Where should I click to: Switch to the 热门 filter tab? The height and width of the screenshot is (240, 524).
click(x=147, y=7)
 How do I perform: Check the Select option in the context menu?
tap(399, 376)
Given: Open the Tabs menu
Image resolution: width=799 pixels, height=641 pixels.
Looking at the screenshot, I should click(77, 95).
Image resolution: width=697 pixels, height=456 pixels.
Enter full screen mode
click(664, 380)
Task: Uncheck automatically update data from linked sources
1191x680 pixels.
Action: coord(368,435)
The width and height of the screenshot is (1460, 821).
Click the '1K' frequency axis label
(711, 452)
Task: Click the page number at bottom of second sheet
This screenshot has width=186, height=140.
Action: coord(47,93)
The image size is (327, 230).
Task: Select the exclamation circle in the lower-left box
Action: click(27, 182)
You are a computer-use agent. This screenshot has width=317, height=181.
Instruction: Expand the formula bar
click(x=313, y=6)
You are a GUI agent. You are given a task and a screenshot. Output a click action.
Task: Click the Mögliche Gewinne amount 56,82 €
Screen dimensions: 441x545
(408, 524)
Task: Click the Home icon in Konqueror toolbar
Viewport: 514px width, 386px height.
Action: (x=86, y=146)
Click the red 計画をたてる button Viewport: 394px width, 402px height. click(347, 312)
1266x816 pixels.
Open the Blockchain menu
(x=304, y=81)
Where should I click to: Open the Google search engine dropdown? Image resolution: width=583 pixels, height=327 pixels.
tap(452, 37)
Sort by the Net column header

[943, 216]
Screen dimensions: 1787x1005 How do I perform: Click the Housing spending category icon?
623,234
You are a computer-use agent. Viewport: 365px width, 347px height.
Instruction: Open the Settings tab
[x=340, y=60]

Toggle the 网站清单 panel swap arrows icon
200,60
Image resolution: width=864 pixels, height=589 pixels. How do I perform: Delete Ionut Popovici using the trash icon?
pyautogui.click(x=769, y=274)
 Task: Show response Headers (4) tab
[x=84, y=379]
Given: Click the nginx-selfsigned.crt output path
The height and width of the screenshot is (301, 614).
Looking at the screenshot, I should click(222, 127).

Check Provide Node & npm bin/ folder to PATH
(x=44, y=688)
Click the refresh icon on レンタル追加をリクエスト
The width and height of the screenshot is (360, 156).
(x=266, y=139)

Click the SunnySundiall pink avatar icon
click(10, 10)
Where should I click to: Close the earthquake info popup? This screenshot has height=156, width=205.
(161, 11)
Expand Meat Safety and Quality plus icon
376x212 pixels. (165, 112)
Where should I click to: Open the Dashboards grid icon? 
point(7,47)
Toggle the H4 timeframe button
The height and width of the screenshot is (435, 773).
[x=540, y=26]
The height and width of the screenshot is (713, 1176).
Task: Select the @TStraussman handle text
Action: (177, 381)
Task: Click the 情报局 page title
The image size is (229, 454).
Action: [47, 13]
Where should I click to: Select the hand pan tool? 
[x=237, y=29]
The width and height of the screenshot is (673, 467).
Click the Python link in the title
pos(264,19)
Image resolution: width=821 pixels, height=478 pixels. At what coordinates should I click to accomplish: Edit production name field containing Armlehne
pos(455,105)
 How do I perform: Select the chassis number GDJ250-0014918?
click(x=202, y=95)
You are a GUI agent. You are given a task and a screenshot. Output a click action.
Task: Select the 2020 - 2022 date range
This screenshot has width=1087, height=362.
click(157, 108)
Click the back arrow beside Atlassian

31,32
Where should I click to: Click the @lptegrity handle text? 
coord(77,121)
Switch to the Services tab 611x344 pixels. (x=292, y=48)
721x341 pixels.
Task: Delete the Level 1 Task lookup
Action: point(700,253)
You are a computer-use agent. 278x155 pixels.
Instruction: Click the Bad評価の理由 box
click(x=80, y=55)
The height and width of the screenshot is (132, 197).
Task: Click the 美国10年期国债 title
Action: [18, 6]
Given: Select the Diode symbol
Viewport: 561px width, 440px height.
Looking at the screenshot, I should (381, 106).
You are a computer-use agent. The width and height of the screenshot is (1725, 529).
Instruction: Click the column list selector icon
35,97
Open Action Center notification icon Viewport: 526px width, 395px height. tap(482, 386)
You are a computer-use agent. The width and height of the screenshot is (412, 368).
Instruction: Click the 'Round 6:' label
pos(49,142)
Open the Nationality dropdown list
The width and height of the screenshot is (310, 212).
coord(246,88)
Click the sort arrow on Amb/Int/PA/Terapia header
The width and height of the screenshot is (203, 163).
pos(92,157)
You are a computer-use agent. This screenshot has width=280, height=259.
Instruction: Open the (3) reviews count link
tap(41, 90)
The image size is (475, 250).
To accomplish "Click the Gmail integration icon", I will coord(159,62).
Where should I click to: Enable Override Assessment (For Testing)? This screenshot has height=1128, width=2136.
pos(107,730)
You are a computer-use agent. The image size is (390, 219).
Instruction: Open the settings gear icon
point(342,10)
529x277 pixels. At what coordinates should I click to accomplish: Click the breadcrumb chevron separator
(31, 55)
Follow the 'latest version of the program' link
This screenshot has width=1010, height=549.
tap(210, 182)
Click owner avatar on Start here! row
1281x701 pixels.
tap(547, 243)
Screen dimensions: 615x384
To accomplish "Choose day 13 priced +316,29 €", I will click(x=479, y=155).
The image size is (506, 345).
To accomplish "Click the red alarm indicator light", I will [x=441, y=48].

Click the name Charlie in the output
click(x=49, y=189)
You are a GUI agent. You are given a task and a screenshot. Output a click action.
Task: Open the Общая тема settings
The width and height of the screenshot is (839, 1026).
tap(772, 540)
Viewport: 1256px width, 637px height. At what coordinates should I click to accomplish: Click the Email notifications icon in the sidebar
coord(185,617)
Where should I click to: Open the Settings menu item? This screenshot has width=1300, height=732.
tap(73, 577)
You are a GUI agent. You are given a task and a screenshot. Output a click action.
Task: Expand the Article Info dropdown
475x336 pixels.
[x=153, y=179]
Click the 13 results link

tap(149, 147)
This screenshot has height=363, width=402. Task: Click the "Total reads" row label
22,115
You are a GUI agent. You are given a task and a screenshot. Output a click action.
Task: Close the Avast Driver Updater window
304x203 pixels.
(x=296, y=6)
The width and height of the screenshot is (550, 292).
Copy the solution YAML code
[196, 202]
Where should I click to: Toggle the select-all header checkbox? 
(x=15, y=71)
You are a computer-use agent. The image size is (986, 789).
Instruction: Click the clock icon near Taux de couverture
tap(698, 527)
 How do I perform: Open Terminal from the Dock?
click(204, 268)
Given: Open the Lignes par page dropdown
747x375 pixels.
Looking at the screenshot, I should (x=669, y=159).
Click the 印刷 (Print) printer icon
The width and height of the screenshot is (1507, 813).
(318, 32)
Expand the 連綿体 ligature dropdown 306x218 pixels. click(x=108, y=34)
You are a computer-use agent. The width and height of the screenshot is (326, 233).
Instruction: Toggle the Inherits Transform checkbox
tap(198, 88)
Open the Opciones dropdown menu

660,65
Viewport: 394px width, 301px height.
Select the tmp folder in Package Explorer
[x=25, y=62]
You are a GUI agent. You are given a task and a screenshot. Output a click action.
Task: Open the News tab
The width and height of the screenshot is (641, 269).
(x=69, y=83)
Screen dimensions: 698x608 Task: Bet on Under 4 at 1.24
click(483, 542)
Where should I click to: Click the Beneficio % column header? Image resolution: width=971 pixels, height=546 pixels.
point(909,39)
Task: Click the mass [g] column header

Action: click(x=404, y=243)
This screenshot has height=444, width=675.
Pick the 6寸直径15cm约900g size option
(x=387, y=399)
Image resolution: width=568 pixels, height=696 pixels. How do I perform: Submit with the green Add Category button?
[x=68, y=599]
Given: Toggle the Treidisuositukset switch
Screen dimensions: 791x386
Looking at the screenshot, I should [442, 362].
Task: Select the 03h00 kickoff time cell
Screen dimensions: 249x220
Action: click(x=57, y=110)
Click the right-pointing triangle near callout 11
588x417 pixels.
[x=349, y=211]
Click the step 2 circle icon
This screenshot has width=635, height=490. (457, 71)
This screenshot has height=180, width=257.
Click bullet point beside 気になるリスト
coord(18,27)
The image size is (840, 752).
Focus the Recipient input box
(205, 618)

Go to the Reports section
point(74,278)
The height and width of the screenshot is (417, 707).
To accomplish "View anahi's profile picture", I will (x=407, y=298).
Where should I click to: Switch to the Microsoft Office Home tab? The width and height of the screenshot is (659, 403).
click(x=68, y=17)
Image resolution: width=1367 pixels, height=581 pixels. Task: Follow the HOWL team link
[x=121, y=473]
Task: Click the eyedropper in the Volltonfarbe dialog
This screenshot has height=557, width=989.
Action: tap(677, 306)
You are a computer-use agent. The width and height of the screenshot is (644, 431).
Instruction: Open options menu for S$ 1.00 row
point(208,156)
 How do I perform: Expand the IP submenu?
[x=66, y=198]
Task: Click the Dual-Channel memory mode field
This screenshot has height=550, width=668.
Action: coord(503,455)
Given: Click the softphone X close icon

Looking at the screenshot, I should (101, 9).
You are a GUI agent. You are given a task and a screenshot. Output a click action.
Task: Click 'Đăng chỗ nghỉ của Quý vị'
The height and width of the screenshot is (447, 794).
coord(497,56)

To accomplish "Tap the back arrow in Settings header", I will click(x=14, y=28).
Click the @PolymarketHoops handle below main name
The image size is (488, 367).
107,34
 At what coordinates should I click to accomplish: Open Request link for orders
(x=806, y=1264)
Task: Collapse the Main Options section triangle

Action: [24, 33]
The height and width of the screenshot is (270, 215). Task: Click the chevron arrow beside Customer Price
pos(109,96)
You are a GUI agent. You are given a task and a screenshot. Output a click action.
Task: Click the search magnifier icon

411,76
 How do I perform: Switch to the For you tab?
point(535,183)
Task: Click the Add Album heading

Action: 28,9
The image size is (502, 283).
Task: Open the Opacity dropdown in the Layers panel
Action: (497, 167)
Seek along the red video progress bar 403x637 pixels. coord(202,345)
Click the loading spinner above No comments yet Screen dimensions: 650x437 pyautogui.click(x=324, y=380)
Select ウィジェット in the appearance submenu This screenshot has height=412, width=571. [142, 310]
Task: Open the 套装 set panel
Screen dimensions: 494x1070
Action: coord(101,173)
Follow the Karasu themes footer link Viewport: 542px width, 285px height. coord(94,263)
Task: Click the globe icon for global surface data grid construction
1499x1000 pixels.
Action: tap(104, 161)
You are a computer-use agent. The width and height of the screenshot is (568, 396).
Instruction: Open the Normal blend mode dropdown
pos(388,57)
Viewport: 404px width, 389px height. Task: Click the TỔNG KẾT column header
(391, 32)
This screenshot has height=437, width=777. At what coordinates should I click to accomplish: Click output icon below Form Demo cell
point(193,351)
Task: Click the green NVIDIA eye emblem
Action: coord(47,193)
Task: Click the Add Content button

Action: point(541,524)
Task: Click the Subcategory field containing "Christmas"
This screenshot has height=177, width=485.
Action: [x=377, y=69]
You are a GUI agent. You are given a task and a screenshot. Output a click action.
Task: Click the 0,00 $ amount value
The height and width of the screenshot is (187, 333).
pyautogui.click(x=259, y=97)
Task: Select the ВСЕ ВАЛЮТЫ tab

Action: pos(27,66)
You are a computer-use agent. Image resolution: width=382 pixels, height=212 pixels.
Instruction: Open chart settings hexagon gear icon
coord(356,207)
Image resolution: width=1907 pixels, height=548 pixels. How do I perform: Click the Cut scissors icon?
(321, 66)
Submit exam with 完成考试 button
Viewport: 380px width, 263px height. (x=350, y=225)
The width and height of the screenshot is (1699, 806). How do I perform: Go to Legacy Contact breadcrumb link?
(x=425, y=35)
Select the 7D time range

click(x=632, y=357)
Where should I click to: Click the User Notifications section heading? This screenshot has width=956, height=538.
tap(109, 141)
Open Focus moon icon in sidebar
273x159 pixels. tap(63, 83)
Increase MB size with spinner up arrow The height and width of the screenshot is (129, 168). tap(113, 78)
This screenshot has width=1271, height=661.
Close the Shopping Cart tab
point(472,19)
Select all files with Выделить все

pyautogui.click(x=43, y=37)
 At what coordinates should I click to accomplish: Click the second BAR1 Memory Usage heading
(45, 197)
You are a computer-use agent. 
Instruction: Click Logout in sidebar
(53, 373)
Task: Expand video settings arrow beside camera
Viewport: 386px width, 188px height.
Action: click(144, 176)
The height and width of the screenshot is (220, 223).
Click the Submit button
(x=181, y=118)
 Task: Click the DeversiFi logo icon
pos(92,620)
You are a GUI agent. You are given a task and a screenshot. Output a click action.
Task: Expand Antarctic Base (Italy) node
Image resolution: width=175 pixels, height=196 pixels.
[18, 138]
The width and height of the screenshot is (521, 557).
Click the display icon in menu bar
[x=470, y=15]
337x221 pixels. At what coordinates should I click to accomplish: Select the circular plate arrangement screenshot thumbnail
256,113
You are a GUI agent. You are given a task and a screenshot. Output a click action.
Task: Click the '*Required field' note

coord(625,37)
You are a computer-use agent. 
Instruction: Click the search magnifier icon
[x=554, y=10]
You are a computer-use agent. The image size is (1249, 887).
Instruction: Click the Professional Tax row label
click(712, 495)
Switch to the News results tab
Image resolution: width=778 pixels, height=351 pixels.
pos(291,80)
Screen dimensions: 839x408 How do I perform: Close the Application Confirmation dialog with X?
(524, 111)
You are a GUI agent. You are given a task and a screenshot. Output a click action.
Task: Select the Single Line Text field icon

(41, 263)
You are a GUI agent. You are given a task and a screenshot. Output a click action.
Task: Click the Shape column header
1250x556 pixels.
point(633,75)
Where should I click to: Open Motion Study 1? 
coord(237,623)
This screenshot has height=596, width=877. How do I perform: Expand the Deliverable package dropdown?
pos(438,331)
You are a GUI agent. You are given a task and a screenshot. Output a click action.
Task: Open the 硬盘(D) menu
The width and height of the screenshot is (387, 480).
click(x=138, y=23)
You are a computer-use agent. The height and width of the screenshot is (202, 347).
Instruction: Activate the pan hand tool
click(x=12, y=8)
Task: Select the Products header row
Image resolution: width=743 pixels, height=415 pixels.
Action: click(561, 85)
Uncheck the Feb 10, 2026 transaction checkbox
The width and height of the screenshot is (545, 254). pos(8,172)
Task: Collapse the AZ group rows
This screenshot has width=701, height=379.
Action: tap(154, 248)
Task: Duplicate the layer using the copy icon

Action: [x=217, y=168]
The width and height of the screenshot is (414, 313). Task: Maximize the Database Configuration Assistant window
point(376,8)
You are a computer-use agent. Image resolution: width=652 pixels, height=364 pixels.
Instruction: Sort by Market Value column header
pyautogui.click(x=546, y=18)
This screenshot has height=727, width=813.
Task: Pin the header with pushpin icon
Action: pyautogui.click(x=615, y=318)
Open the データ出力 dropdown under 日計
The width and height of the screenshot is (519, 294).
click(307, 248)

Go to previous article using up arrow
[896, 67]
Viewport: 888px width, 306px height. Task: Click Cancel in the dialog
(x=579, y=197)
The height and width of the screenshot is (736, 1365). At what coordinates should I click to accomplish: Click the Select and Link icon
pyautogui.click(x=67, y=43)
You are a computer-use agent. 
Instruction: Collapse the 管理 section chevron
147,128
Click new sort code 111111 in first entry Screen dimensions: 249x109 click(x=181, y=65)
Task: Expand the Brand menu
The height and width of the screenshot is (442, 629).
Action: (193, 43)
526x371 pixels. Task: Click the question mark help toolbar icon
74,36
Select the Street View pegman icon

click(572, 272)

Task
Lines to set down from above: the line with "Instruction: Toggle the", the line with "Task: Open the News tab", and every line between, each exactly as written.

Solution to this exercise
Instruction: Toggle the Inherits Transform checkbox
tap(198, 88)
Open the Opciones dropdown menu

660,65
Viewport: 394px width, 301px height.
Select the tmp folder in Package Explorer
[x=25, y=62]
You are a GUI agent. You are given a task and a screenshot. Output a click action.
Task: Open the News tab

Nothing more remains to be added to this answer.